Ovni en politique, Bibeksheel Nepali prône des valeurs qui en effraient plus d’un dans l’establishment politique népalais : « l’amour », « l’empathie » et « l’écoute ». « Il faut aussi revenir aux valeurs humaines et simples comme l’humour et l’humilité, à l’opposé de l’arrogance des politiciens obsédés par le pouvoir personnel », poursuit Govinda Narayan. Le parti – symbolisé par un smiley tout sourire – fonctionne sur la transparence et la participation de ses membres dans une organisation horizontale. Ce qui implique un type de fonctionnement radicalement différent des vieux partis, à la manière d’un mini-Etat, avec ses contre-pouvoirs.
L’aile « législative » est consacrée à la production de nouvelles idées, la partie exécutive est chargée des campagnes de mobilisation, et enfin l’équipe « judiciaire » veille à ce que le parti respecte sa charte, ou sa « constitution » comme l’appellent certains. Pour devenir membre du parti du Népalais pragmatique, il faut subir une période d’observation de six mois. Et davantage lorsque l’on souhaite devenir candidat. Ceux-ci sont nommés par des jurys locaux lors d’entretiens de candidatures ouverts au public. « L’argent ou les menaces n’ont pas de place dans le processus de sélection », précise Govinda Narayan.
Les membres de Bibeksheel Nepali manifestent régulièrement dans les rues de Katmandou pour demander des comptes au gouvernement. | Bibeksheel
Dans un pays où les cooptations, jusque dans le secteur privé, fonctionnent sur l’affiliation aux partis politiques, la « transparence » est à elle seule une révolution. Le parti estime que « l’enfermement de l’establishment politique dans sa tour d’ivoire » est à l’origine de crises politiques majeures, comme celle qui a étouffé le Népal pendant de longues semaines en 2015. Les Madeshis, des habitants des plaines du sud du pays, réclamaient une meilleure représentation dans la nouvelle Constitution votée à l’automne 2015. Ignorés par l’Assemblée constituante, ils ont organisé un blocus à la frontière, avec le soutien tacite de New Delhi, asphyxiant l’économie népalaise et ralentissant les efforts de reconstruction.
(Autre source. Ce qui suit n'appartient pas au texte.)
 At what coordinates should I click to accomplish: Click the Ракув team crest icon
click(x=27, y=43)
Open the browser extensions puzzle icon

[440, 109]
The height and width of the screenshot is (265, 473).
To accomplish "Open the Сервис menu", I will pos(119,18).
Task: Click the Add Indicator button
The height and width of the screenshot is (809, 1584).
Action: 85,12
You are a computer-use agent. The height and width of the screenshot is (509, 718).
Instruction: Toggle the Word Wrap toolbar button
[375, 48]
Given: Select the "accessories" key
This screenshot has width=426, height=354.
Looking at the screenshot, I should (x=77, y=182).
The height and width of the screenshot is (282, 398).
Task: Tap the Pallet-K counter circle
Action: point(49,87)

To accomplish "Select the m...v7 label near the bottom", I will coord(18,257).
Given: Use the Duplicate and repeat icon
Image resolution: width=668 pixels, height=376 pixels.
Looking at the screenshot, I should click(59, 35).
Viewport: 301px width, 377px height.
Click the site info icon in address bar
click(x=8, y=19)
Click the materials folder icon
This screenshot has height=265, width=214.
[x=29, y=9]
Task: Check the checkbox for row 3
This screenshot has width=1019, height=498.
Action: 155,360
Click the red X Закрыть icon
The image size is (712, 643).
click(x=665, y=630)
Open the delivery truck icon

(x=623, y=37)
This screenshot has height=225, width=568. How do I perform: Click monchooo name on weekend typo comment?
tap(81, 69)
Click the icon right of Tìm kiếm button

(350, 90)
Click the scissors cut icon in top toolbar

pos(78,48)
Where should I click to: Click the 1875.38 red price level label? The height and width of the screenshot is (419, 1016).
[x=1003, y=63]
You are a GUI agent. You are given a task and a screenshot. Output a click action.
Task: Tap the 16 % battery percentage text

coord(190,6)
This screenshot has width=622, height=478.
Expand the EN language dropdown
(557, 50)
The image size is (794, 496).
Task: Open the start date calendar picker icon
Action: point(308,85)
Un parti porté par les réseaux sociaux
Le parti n’aurait sans doute pas vu le jour sans les réseaux sociaux, négligés par les partis politiques traditionnels. Ils lui ont permis de mobiliser la diaspora, qui représente la moitié des adhérents. Une force cruciale autant par ses compétences que par ses ressources financières. « Ce parti est la seule lueur d’espoir politique au Népal, et le seul à être entré dans l’ère des nouvelles technologies, qui s’adresse aux jeunes », explique Shashi Bikram Karki,
qui a étudié un an en France avant de rejoindre les rangs du parti en 2015.
Govinda Narayan, un des dirigeants de Bibeksheel Nepali, arborant le symbole du jeune parti : un smiley tout sourire. | cp munikar
S’il était au pouvoir, le parti du Népalais pragmatique reconstruirait le pays en commençant par établir « une base de données solide et transparente, pour établir un bon diagnostic et saisir l’opportunité de la reconstruction pour imaginer de nouveaux systèmes d’irrigation, de meilleures écoles », avance Govinda Narayan.
Le tout jeune parti, encore très urbain, va présenter des candidats dans 14 des 75 districts du pays lors des élections locales dans un an. Il ne mesurera pas seulement sa victoire au nombre de voix, mais à sa capacité à faire bouger les lignes politiques du pays. Et à pousser les partis traditionnels à se réformer.